**Extrait**
===

César – ave Cesar morituri te salutant ! – se tenait dans sa loge et donnait le signal du combat et il pouvait, si tel était son bon plaisir, ordonner la mort ou faire grâce au vaincu. Police verso, police recto ! César, le modèle des dictateurs, qui frayait la voie à l’Empire, à Rome avait été « l’amant de toutes les femmes et le mignon de tous les hommes ». Il fut aussi l’amant de la célèbre Cléopâtre qui, après « s’en être servis » jeta ses amants en pâture aux crocodiles.

À ce César nous devons les mots ailés : À son batelier : « Tu portes César et sa destinée ». Au Sénat romain, le message : « Veni, vidi, vici ». (Je suis venu, j’ai vu, j’ai vaincu). Et aussi le fameux : Si vis pacem, para bellum. (Si tu veux la paix, prépare la guerre)… et le monde, pendant des siècles, a saigné par tous les pores.

Et les successeurs de César, les empereurs romains ? Une collection de sadiques et de monstres, depuis Tibère et Néron en passant par Caracalla jusqu’au chrétien Constantin !

Voici le moyen-âge. Si ce n’est pire, ce n’est guère mieux. Comme levée de rideau sur le moyen-âge, voici d’abord Attila et l’invasion des Huns, « sous les chevaux desquels l’herbe ne repoussait plus » ; puis celle des Normands ; ensuite cette parole consolatrice, pendant le massacre de Béziers : « Dieu reconnaîtra les siens ! » Les Croisades, les guerres et les déchirements de l’Allemagne éternellement morcelée par ses princes et ses grands. L’invasion des Mongols, en Russie, Ivan le Terrible. L’Inquisition en Espagne !…

En France, la monarchie élective – dit-on – cède la place à la monarchie héréditaire qui s’établit avec Hugues Capet en 987. Louis VIII fait encore sacrer son fils. Saint Louis en fait autant pour le sien et les rois se maintiennent en équilibre entre la noblesse et la bourgeoisie en lutte.

===

**Données enregistrées**
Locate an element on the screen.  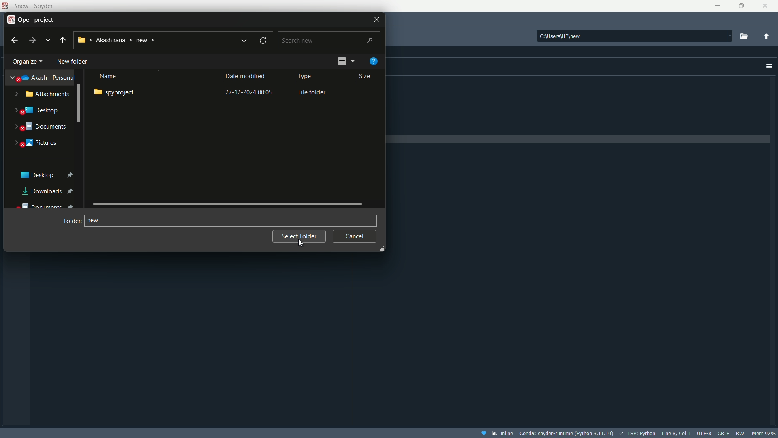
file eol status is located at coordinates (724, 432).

===

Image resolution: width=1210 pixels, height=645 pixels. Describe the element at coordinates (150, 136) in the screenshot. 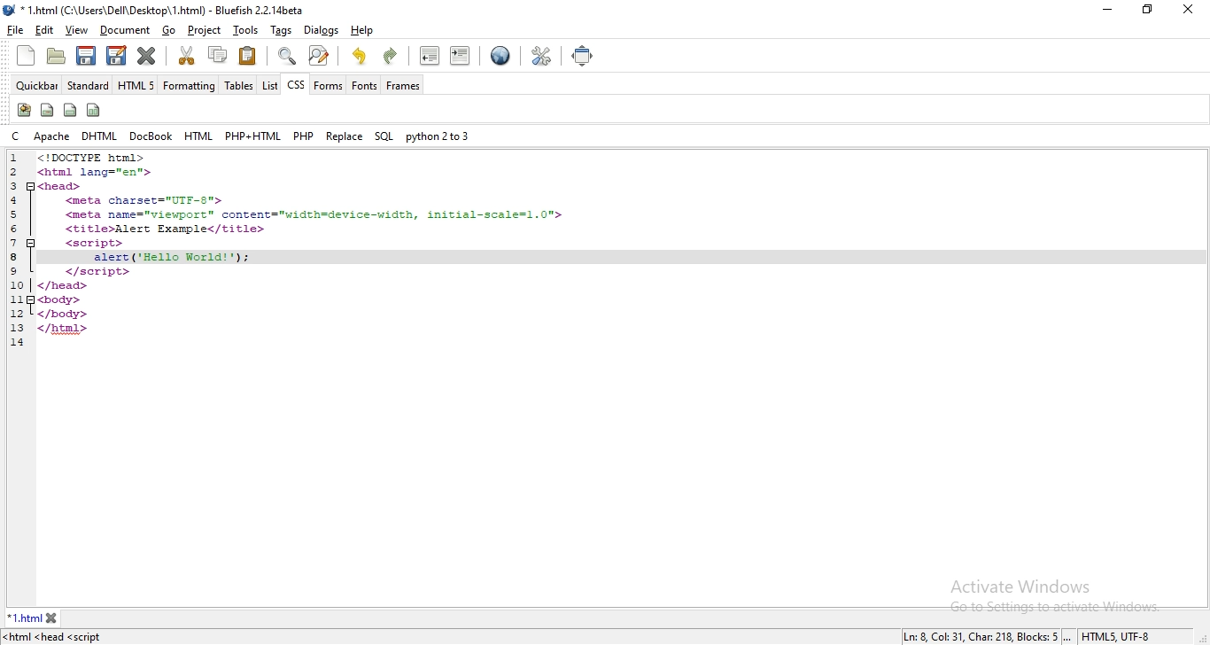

===

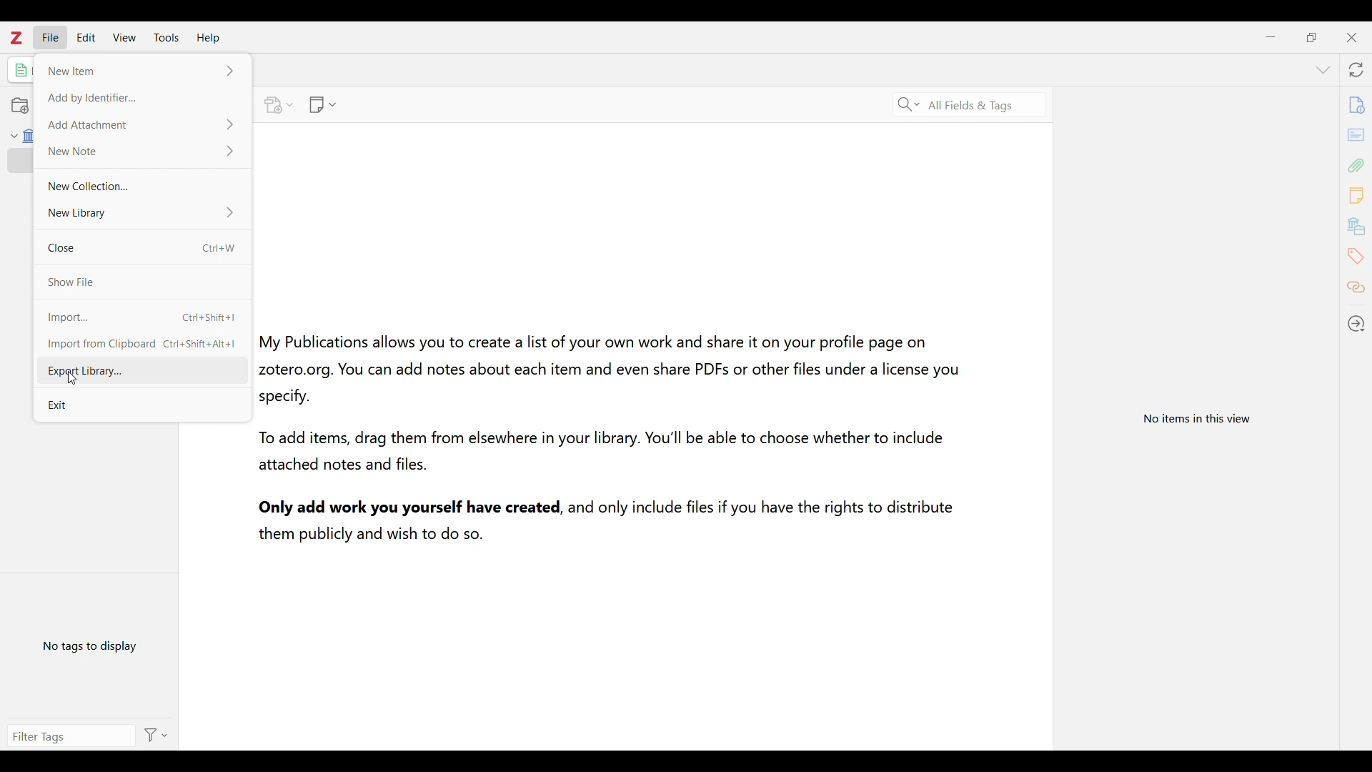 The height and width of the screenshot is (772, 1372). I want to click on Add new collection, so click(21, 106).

===

**Consignes**
• A. Réécrivez sous forme de liste le paragraphe de l'extrait qui commence par « Voici le moyen-âge », en conservant ses faits principaux.
• B. Résumez l'extrait en deux phrases.
• C. Recopiez mot pour mot le passage de l'extrait compris entre « Voici le moyen-âge. » et « bourgeoisie en lutte. », ces deux segments inclus.
Les entrées n'ont aucun lien avec l'extrait.

**Corrigé**
• A.
- Le moyen-âge n'est guère meilleur que ce qui précède, s'il n'est pas pire.
- Il s'ouvre avec Attila et l'invasion des Huns, « sous les chevaux desquels l'herbe ne repoussait plus ».
- Suivent l'invasion des Normands, puis la parole « Dieu reconnaîtra les siens ! » prononcée pendant le massacre de Béziers.
- Viennent ensuite les Croisades, ainsi que les guerres et les déchirements de l'Allemagne, morcelée par ses princes et ses grands.
- L'invasion des Mongols en Russie, Ivan le Terrible et l'Inquisition en Espagne complètent le tableau.

• B. L'extrait présente César comme le modèle des dictateurs, qui fraya la voie à l'Empire et à qui l'on doit plusieurs mots célèbres, et il décrit ses successeurs, les empereurs romains, comme une collection de sadiques et de monstres. Il juge ensuite le moyen-âge guère meilleur, avec ses invasions, ses Croisades, ses guerres et l'Inquisition, avant d'évoquer en France le passage à la monarchie héréditaire avec Hugues Capet en 987.

• C.
Voici le moyen-âge. Si ce n’est pire, ce n’est guère mieux. Comme levée de rideau sur le moyen-âge, voici d’abord Attila et l’invasion des Huns, « sous les chevaux desquels l’herbe ne repoussait plus » ; puis celle des Normands ; ensuite cette parole consolatrice, pendant le massacre de Béziers : « Dieu reconnaîtra les siens ! » Les Croisades, les guerres et les déchirements de l’Allemagne éternellement morcelée par ses princes et ses grands. L’invasion des Mongols, en Russie, Ivan le Terrible. L’Inquisition en Espagne !…

En France, la monarchie élective – dit-on – cède la place à la monarchie héréditaire qui s’établit avec Hugues Capet en 987. Louis VIII fait encore sacrer son fils. Saint Louis en fait autant pour le sien et les rois se maintiennent en équilibre entre la noblesse et la bourgeoisie en lutte.